Abstract
In order to create an evidence-based orthognathic surgery planning protocol, an investigation of two popular model surgery techniques, the Lockwood keyspacer and the Eastman anatomically-orientated system was carried. This determined (a) the accuracy of positioning of the maxillary cast according to the prescribed treatment plan and (b) the relocation of the maxilla after a simulated Le Fort I down fracture osteotomy using the intermediate wafer as a guide. Fifteen patients—five Class II division 1, five Class II division 2, and five Class III—were included in the study. All the measurements were taken with Erickson's vertically mounted electronic calliper and variations from the treatment plan were analysed.

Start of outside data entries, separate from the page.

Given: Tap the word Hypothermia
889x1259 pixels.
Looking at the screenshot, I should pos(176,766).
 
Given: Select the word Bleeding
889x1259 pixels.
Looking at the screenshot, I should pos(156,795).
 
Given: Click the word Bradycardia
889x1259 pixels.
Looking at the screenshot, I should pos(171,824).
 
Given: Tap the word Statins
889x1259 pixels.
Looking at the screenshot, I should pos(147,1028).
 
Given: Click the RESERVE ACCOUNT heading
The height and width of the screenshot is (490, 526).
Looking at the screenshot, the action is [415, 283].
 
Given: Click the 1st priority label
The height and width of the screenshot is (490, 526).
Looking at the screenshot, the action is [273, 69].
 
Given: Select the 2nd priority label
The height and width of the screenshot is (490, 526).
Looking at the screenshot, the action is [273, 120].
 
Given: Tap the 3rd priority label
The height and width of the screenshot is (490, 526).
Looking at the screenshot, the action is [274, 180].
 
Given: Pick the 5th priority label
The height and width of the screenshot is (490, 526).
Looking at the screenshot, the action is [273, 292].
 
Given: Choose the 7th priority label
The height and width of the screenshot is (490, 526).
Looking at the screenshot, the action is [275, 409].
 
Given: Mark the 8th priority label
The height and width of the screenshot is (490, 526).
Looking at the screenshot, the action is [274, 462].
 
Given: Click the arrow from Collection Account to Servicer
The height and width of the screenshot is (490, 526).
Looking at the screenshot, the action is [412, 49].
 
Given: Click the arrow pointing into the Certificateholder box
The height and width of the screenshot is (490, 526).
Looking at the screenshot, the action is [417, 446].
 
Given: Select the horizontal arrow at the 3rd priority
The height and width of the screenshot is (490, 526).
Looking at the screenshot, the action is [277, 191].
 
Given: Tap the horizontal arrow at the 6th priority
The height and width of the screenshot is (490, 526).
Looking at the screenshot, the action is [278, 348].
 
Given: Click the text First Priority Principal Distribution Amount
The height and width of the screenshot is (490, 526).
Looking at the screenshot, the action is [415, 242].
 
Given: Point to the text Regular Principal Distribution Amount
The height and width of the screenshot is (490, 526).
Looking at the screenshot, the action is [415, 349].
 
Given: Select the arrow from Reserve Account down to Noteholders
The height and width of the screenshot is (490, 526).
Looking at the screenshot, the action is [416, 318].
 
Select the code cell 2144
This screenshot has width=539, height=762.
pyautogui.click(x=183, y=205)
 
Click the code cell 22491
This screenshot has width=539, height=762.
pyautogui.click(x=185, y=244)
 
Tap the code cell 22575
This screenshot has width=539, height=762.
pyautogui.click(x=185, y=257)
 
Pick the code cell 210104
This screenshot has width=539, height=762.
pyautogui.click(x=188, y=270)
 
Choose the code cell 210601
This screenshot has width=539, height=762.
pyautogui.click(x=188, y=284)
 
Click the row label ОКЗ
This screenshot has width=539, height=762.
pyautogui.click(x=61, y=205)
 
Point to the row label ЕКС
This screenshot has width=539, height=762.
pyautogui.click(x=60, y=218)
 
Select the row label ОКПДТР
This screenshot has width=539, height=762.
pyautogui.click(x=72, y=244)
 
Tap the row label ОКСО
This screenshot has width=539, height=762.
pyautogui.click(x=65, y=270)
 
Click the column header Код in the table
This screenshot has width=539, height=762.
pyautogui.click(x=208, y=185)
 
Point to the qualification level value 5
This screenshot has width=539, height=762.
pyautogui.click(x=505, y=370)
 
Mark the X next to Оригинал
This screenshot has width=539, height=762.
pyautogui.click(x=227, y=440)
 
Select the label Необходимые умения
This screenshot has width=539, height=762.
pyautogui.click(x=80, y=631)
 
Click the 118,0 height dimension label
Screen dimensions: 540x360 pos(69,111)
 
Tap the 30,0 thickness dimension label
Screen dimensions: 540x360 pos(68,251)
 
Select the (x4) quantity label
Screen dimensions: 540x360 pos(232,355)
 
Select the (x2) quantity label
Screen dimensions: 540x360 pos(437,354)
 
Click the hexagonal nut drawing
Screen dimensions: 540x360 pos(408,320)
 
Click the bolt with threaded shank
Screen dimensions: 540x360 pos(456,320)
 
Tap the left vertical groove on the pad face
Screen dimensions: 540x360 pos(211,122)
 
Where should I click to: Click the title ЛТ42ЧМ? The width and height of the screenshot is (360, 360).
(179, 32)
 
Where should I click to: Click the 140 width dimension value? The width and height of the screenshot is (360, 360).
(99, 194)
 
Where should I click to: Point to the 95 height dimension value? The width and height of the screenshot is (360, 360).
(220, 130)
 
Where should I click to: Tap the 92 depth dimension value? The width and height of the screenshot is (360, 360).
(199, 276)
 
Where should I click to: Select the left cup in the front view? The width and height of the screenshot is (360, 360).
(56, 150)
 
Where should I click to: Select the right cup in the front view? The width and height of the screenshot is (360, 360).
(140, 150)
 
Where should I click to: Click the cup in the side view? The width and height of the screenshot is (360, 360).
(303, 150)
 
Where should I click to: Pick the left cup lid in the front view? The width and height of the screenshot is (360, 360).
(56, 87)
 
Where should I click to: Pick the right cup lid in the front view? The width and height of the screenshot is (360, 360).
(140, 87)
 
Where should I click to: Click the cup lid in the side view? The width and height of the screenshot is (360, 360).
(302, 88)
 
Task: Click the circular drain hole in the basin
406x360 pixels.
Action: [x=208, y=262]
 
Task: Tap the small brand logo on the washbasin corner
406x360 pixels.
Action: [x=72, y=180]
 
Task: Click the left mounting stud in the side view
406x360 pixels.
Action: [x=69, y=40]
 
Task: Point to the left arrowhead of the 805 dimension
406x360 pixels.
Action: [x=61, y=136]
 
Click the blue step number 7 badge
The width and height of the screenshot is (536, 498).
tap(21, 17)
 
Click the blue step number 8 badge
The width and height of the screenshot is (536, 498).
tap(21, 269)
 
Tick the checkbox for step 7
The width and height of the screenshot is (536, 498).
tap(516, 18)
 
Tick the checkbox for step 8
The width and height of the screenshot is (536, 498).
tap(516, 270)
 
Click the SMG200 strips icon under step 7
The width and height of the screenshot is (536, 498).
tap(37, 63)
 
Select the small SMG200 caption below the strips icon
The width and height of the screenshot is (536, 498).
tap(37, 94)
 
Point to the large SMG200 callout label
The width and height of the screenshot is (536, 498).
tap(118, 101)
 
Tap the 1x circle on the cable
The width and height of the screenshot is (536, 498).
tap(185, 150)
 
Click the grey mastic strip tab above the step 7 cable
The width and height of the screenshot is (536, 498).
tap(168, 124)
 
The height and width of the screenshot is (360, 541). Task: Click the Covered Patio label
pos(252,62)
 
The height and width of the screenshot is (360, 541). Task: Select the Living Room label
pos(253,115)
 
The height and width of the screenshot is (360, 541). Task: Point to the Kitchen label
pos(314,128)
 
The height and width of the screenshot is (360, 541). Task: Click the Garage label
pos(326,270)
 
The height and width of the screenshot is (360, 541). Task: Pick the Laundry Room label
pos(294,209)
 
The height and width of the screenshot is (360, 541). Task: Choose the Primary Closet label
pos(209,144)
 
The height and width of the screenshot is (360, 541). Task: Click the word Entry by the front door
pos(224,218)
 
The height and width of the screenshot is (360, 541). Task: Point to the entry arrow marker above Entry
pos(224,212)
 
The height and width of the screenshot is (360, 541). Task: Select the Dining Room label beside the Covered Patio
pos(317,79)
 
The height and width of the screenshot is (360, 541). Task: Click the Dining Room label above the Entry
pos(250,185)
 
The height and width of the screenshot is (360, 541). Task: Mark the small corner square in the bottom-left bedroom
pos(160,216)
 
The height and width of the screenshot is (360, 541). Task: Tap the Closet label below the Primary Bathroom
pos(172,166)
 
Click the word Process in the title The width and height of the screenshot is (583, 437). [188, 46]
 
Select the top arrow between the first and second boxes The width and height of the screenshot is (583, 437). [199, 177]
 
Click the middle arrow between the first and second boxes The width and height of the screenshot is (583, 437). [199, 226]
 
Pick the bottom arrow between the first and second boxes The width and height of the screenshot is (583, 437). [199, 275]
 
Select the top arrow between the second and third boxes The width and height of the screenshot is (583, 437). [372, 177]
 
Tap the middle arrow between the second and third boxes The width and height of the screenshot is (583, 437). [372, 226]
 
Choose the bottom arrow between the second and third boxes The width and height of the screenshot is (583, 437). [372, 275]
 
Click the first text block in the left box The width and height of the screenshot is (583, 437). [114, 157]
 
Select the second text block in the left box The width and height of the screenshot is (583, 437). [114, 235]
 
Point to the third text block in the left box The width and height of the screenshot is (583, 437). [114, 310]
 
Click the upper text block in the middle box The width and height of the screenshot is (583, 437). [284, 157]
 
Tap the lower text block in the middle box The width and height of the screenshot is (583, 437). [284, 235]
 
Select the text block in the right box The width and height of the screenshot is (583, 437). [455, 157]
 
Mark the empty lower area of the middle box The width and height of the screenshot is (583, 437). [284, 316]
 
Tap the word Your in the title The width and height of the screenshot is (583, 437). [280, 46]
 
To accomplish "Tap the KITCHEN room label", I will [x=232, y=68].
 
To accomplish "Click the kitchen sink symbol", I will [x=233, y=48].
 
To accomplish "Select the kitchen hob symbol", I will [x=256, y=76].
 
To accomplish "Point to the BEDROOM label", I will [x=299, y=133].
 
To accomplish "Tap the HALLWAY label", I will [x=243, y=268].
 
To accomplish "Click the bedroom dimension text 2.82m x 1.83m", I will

The mean model surgery positioning errors ± SD (mm) were: (i) vertical plane—Lockwood –0•8 ± 1•6 and Eastman 0•00 ± 1•0 (P = 0•0001); (ii) anteroposterior plane—Lockwood 1•2 ± 1•8 and Eastman –0•1 ± 1•4 (P = 0•05); and (iii) transverse plane—Lockwood 0•9 ± 0•9 and Eastman 1•0 ± 0•9 (P = 0•34).
After the simulated osteotomy, the mean errors ± SD were: (i) vertical plane—Lockwood –0•5 ± 1•5 and Eastman 0•3 ± 1•1 (P = 0•001); (ii) in anteroposterior plane—Lockwood 0•8 ± 2•0 and Eastman 0•7 ± 1•0 (P = 0•89); and (iii) transverse plane—Lockwood 0•8 ± 0•6 and Eastman 0•7 ± 0•5 (P = 0•83).
The Eastman technique was relatively better especially in the vertical plane. The variations from the treatment plan were on the whole anatomically small, but in some cases could be clinically significant.